TASK INSTRUCTIONS →
Word for word, set down every line of the entries below from the line with "Where should I click to: Click the user" to the line with "Open the chat", including both, and no other line.
PROVIDED RECORDS: Begin
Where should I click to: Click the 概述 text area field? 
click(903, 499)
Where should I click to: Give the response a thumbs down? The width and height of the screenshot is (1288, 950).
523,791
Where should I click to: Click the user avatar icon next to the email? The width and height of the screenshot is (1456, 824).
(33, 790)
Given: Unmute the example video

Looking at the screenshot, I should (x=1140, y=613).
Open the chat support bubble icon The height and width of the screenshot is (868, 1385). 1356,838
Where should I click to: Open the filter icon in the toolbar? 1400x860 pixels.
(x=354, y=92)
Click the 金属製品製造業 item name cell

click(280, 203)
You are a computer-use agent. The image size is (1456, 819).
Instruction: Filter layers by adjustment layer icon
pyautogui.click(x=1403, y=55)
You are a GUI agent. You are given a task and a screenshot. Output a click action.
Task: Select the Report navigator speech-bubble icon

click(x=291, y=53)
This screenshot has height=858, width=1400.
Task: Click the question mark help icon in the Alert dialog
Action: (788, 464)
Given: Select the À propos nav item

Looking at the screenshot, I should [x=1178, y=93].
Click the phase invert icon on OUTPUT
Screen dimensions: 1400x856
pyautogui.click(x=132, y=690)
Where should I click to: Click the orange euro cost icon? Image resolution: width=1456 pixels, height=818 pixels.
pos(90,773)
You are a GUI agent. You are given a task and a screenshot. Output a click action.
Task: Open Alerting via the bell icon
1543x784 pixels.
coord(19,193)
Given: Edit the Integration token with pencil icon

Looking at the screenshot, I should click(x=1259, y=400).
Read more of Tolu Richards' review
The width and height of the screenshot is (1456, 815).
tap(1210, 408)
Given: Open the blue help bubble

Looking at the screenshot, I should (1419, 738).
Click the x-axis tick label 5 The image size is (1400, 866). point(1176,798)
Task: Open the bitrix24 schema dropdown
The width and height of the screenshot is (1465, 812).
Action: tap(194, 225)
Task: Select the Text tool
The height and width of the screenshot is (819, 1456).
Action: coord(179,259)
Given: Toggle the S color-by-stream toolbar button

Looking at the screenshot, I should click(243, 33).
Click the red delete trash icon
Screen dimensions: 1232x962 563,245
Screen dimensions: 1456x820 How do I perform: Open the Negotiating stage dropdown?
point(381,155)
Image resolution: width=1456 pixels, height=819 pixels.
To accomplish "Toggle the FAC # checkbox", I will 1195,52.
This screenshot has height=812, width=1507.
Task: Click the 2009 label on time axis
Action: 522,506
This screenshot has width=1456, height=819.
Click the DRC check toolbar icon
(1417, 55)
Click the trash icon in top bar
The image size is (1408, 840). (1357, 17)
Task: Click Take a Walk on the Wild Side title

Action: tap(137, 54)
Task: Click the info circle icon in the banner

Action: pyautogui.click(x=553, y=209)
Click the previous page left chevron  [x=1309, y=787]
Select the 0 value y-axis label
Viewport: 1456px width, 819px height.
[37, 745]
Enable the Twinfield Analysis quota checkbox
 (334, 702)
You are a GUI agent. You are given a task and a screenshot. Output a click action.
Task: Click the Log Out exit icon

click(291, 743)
PROVIDED RECORDS: End
RESPONSE TO THIS EXERCISE →
Where should I click to: Click the user avatar icon next to the email? The width and height of the screenshot is (1456, 824).
(33, 790)
Given: Unmute the example video

Looking at the screenshot, I should (x=1140, y=613).
Open the chat support bubble icon The height and width of the screenshot is (868, 1385). 1356,838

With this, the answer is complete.